12-16-2002, 09:06 PM
http://www.demonbuster.com/

truelies
12-17-2002, 04:39 AM
Yes. I asked them to help out the folks at EZ.

Ed Edwards
12-17-2002, 04:49 AM
Yes. I asked them to help out the folks at EZ.
;D ;D ;D

About as real as this guy:

http://users.rcn.com/rostmd/winace/cstdt_oct02.htm

12-17-2002, 08:36 AM
Yes. I asked them to help out the folks at EZ.
;D ;D ;D

About as real as this guy:

http://users.rcn.com/rostmd/winace/cstdt_oct02.htm




What's wrong with that, he's pointing out stupid drivel. If he were pointing out stupid drivel of athiests you'd be ok with it.

12-17-2002, 08:37 AM
Yes. I asked them to help out the folks at EZ.


They need it.

kathleen
12-17-2002, 08:50 AM
Hilarious, Lizzie!

Guess you can't get to Wise anymore with the pins in the coat pocket. ;D

They have a prayer against people who don't believe the way they do:

In the name of JESUS, I cover myself and the one reading this with the Blood of JESUS. I ask for giant warrior angels to protect us. As your war club and weapons of war I break down, undam, and blow up all walls of protection around all witches, warlocks, wizards, satanists, sorcerers, and the like, and I break the power of all curses, hexes, vexes, spells, charms, fetishes, psychic prayers, psychic thoughts, all witchcraft, sorcery, magic, voodoo, all mind control, jinxes, potions, bewitchments, death, destruction, sickness, pain, torment, psychic power, psychic warfare, prayer chains, incense and candle burning, incantations, chanting, blessings, hoodoo, crystals, and everything else being sent my way, or my family member's way, or any DELIVERANCE Ministries way, and I return it, and the demons to the sender, SEVENFOLD, and I bind it to them by the Blood of Jesus, and I cut their ungodly silver cord and lay lines , in JESUS' Name.

12-17-2002, 09:08 AM
Hilarious, Lizzie!

Guess you can't get to Wise anymore with the pins in the coat pocket. ;D

They have a prayer against people who don't believe the way they do:

In the name of JESUS, I cover myself and the one reading this with the Blood of JESUS. I ask for giant warrior angels to protect us. As your war club and weapons of war I break down, undam, and blow up all walls of protection around all witches, warlocks, wizards, satanists, sorcerers, and the like, and I break the power of all curses, hexes, vexes, spells, charms, fetishes, psychic prayers, psychic thoughts, all witchcraft, sorcery, magic, voodoo, all mind control, jinxes, potions, bewitchments, death, destruction, sickness, pain, torment, psychic power, psychic warfare, prayer chains, incense and candle burning, incantations, chanting, blessings, hoodoo, crystals, and everything else being sent my way, or my family member's way, or any DELIVERANCE Ministries way, and I return it, and the demons to the sender, SEVENFOLD, and I bind it to them by the Blood of Jesus, and I cut their ungodly silver cord and lay lines , in JESUS' Name.

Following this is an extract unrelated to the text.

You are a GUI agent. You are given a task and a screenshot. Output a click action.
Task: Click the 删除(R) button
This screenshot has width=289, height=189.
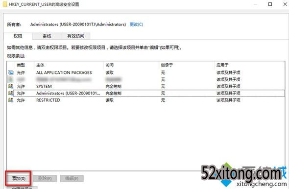45,178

Damn no wonder those pins I sent to Wise didn't work; although the crackers and jelly (I think) did get him. ::) ::)

Go to their site and do a search on anti-perspirent. They believe it's demonic. So I guess you can smell these people coming.

kathleen
12-17-2002, 09:18 AM
About as real as this guy:

http://users.rcn.com/rostmd/winace/cstdt_oct02.htm


Ed, I don't know where you found this site, but I'm glad you did. I haven't laughed this much in ages.

"I only say fuck science cause it's your ticket to hell. You'll hate science as much as I do if you go."

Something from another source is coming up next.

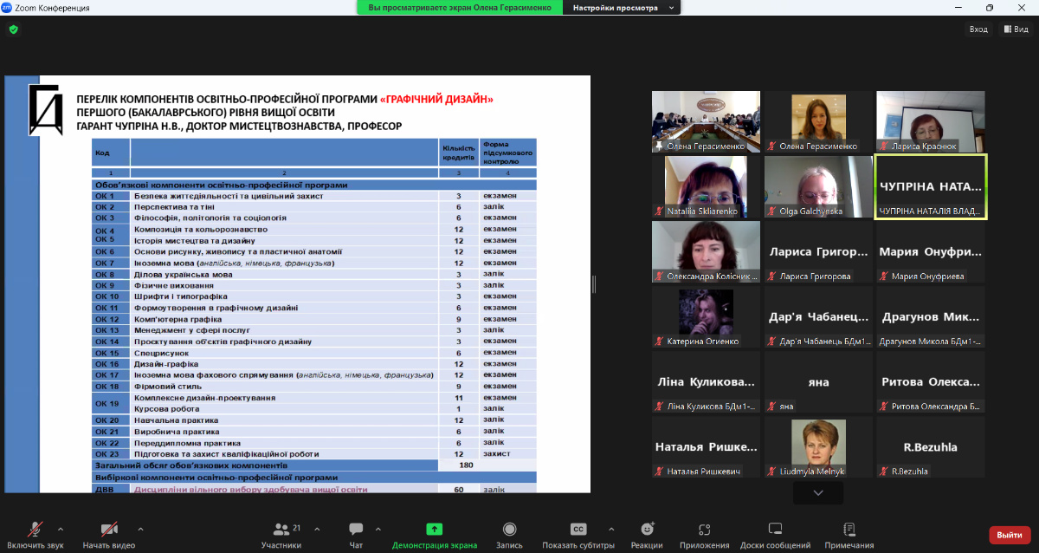
Task: Unmute microphone with Включить звук
Action: pos(35,530)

"The Hindus and the Buddhus they believe that there is something called Caram that means that if you do something wrong then that the someone will do something wrong to you. I know this isnt true because one day I bought my girlfriend a rose and then the next day she dumped me."


"These fags make me sick to my stomach. Being a Christian I am very religiously offended over their statements. But oh well...their the one's going to hell. They'll certainly be flamers then! *rimshot*"

"these same beings [demons] are now [posing as extraterrestrials and] killing cattle in their lust for blood.

In the medieval times these beings came as fairies and elves. They would take traveling people into caves and prod them with magical wands............ "


The earth's tilt causes the seasons because the sun is closer to one hemisphere than it is to another. There is the naturalistic explanation. But, What caused heat variation to exist instead of heat equilibrium so that the sun is more hot than the earth?"


"i think that the fact that one CANNOT disprove Gods existence proves He exists."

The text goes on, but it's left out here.